EXERCISE MATERIALS –

<<<<

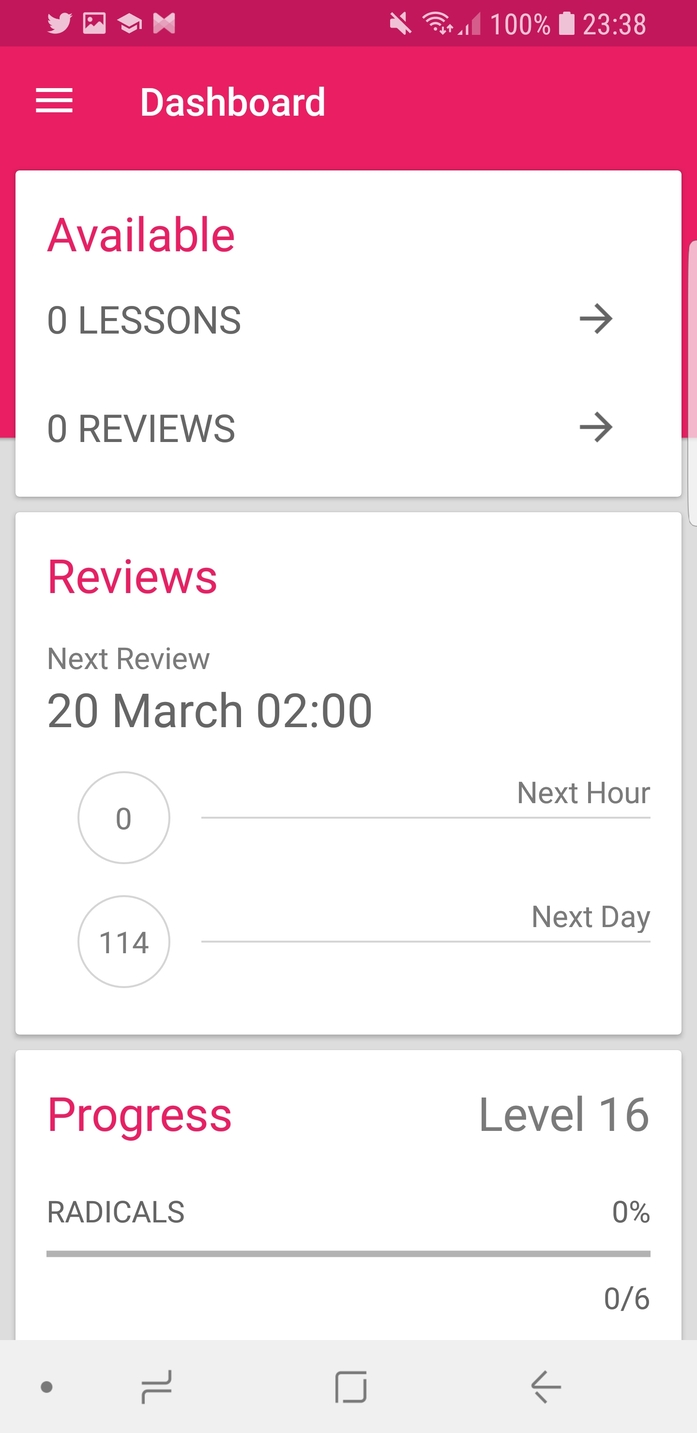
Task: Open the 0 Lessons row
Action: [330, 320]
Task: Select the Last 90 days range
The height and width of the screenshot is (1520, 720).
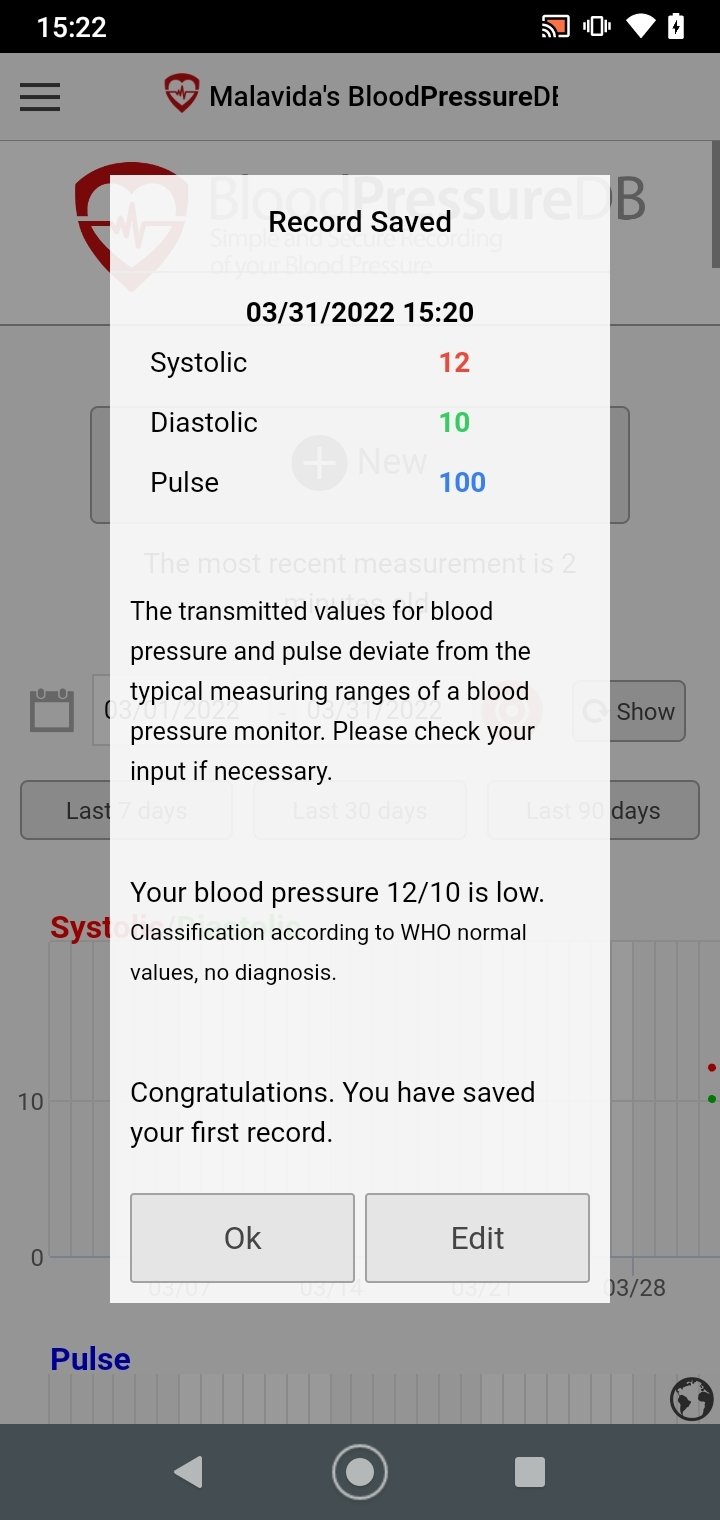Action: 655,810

>>>>
<<<<

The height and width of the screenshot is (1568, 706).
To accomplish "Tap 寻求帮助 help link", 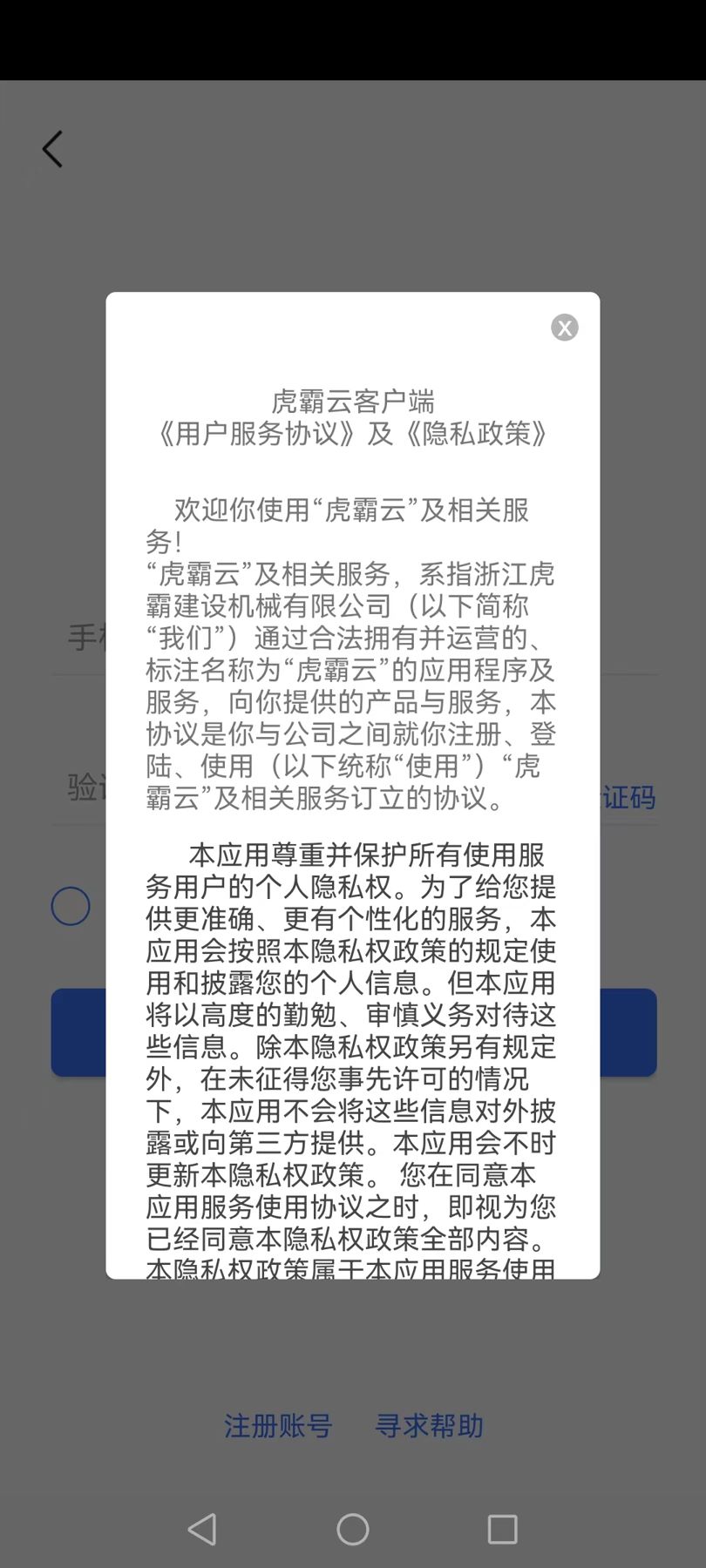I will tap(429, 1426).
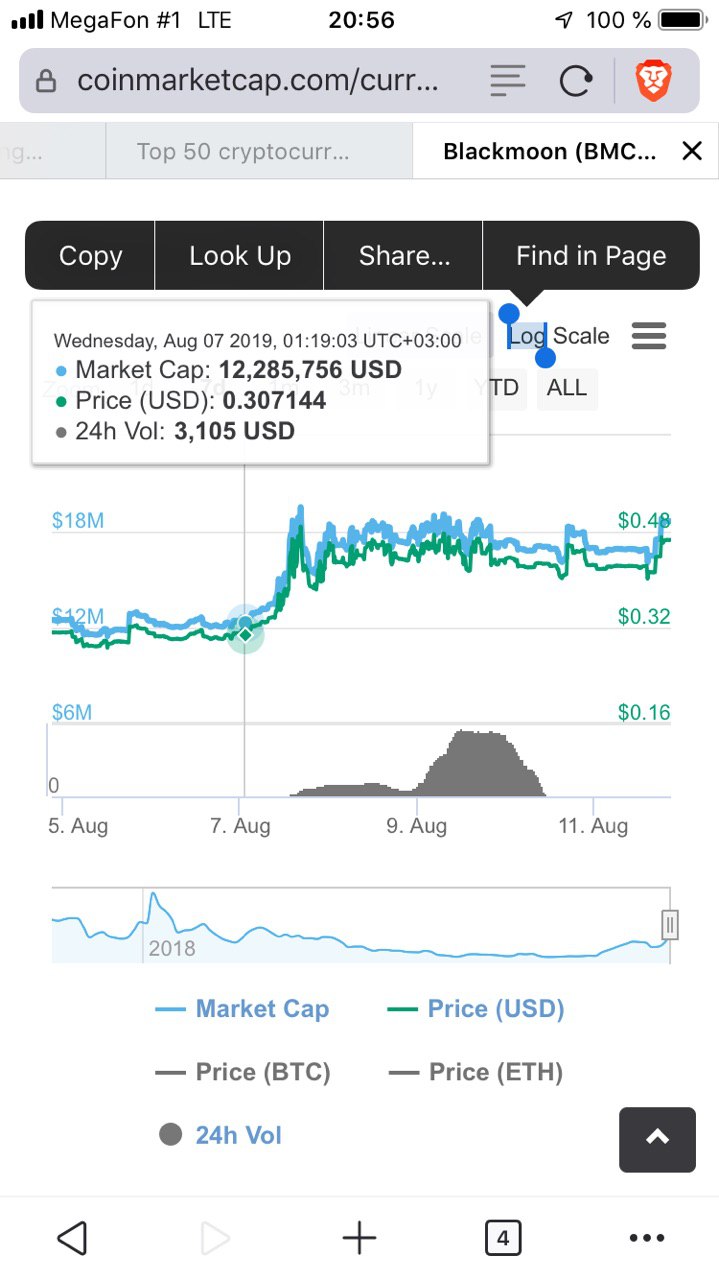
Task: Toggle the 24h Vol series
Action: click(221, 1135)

>>>>

WHAT YOU NEED TO DO – Render the lines of the records between the line containing "Task: Select the Last 90 days range" and the line containing "Action: 655,810", inclusive, as a Markdown table with the columns No. and Line, numbering each row and omitting blank lines. Leave the pictures out of the answer.

RESULT –
| No. | Line |
|---|---|
| 1 | Task: Select the Last 90 days range |
| 2 | The height and width of the screenshot is (1520, 720). |
| 3 | Action: 655,810 |